The History of the Book
With World Book Day – an annual event commissioned by UNESCO in 1995 to promote reading and publishing – being celebrated across the United Kingdom and Ireland recently (7th March), it is only fitting for us to dive into the history of book production as well as the future of the book into a digital and virtual forms, in order to better understand the circulation of ideas to stimulate our intellectual development throughout human history.
Throughout history, the book as both object and medium for the production, circulation, and preservation of ideas for most of the last 5,000 years has been instrumental in shaping our intellectual development from classical civilisation to the present.
In academic study, the history of the book is a discipline within humanities studies that explores the production, transmission, circulation and dissemination of text from antiquity to the present day.
The production of the book starts with the invention of paper or papyrus in Ancient Egypt (below) around 3,000 B.C.E. Whilst this time, papyrus was the main medium used to inscribe writings known as hieroglyphs, since the dawn of civilisation humankind has been engagement with aspects of storytelling, writing and record keeping through epigraphs and inscriptions found within the archaeological sites of Ancient Mesopotamia.
Across the globe in China, the invention of paper in 105 A.D. further geared society towards book production with their history of inscribing and curating printed texts onto bamboo slips consisting of pages sewn together to create a book template.
In Europe, the invention of the printing press by Johannes Gutenberg between 1440 and 1450 signalled the departure from the classical world to modernity. (Prior to the invention, most European texts were printed using xylography, a form of woodblock printing similar to the Chinese method used to print “The Diamond Sutra” in 868.)
The printing press ushered in the era of the renaissance with more than twenty million volumes of books were published in Western Europe and by 1500, approximately 150 to 200 million copies.
Initially Gutenberg sought to invent the printing press to make the Bible more accessible to the people who were not senior clergy – a radical move for a time where only clergyman had the access to ecclesiastical doctrine.
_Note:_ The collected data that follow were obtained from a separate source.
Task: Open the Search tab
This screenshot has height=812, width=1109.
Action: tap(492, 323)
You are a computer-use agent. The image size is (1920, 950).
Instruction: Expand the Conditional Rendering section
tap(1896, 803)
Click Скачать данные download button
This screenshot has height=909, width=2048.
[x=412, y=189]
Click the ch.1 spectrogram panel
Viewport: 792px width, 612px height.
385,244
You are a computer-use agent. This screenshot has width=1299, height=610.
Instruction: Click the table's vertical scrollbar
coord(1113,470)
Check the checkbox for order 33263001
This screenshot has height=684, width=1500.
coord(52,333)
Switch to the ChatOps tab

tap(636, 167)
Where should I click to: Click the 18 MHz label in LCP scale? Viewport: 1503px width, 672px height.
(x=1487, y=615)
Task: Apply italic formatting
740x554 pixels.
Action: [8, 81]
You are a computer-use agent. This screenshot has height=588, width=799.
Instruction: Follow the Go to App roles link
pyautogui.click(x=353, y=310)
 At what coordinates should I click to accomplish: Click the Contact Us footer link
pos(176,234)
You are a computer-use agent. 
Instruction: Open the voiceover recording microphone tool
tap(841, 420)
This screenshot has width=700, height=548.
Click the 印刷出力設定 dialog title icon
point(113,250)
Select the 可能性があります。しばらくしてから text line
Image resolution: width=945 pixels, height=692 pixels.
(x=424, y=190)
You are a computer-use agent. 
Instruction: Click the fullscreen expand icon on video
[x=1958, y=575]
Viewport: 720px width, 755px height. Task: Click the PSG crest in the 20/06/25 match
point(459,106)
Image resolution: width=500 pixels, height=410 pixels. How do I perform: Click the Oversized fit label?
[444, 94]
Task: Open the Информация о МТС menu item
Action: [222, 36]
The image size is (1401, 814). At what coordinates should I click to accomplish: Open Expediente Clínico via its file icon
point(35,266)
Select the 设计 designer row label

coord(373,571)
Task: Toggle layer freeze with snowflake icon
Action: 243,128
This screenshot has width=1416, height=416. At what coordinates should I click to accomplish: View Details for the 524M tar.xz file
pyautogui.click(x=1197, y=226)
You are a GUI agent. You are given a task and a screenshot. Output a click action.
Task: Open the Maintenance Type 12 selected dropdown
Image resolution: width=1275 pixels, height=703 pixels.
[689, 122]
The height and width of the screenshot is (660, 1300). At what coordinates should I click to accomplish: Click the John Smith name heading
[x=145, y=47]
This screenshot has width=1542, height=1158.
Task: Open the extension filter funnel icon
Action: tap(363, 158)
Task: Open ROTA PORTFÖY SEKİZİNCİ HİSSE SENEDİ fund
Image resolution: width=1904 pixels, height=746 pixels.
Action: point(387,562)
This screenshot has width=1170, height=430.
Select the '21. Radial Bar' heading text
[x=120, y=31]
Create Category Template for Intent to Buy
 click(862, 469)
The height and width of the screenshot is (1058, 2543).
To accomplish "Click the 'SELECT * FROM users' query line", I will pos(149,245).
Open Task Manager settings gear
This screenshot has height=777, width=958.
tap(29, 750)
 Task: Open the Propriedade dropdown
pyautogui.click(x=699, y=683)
Nonetheless, despite theological debate, the Bible has outsold other books including The Lord of the Rings by J. R. R. Tolkien that sold 150 million copies and Harry Potter and the Philosopher’s Stone by J.K. Rowling, which sold 120 million copies.
Approximately 5 billion copies of the Bible have been sold during the last period of 50 years according to the Guinness World Records.
Perhaps, could not have been achieved without the development of mass production by means of remotely accessible printing. Though, it was only in the 18th Century that the novel was developed and became a popular source for entertainment. Popular novels of this period were Daniel Defoe’s Robinson Crusoe (1719) and Samuel Richardson’s Pamela (1740) – Richardson was both an English writer and printer.
The worlds of printing and writing soon overlapped, with the operation of the press soon became synonymous with the enterprise of printing, in which the legacy is seen today in the association of “the press” with the communication of ideas and discourse in the public sphere.
Today, there are many publishing houses publishing numerous of books every year and as we entered the age of technology, the book has yet again adapted its format to suit the environment of digital media with services such as Amazon Kindle and Audible innovating the way that books are consumed.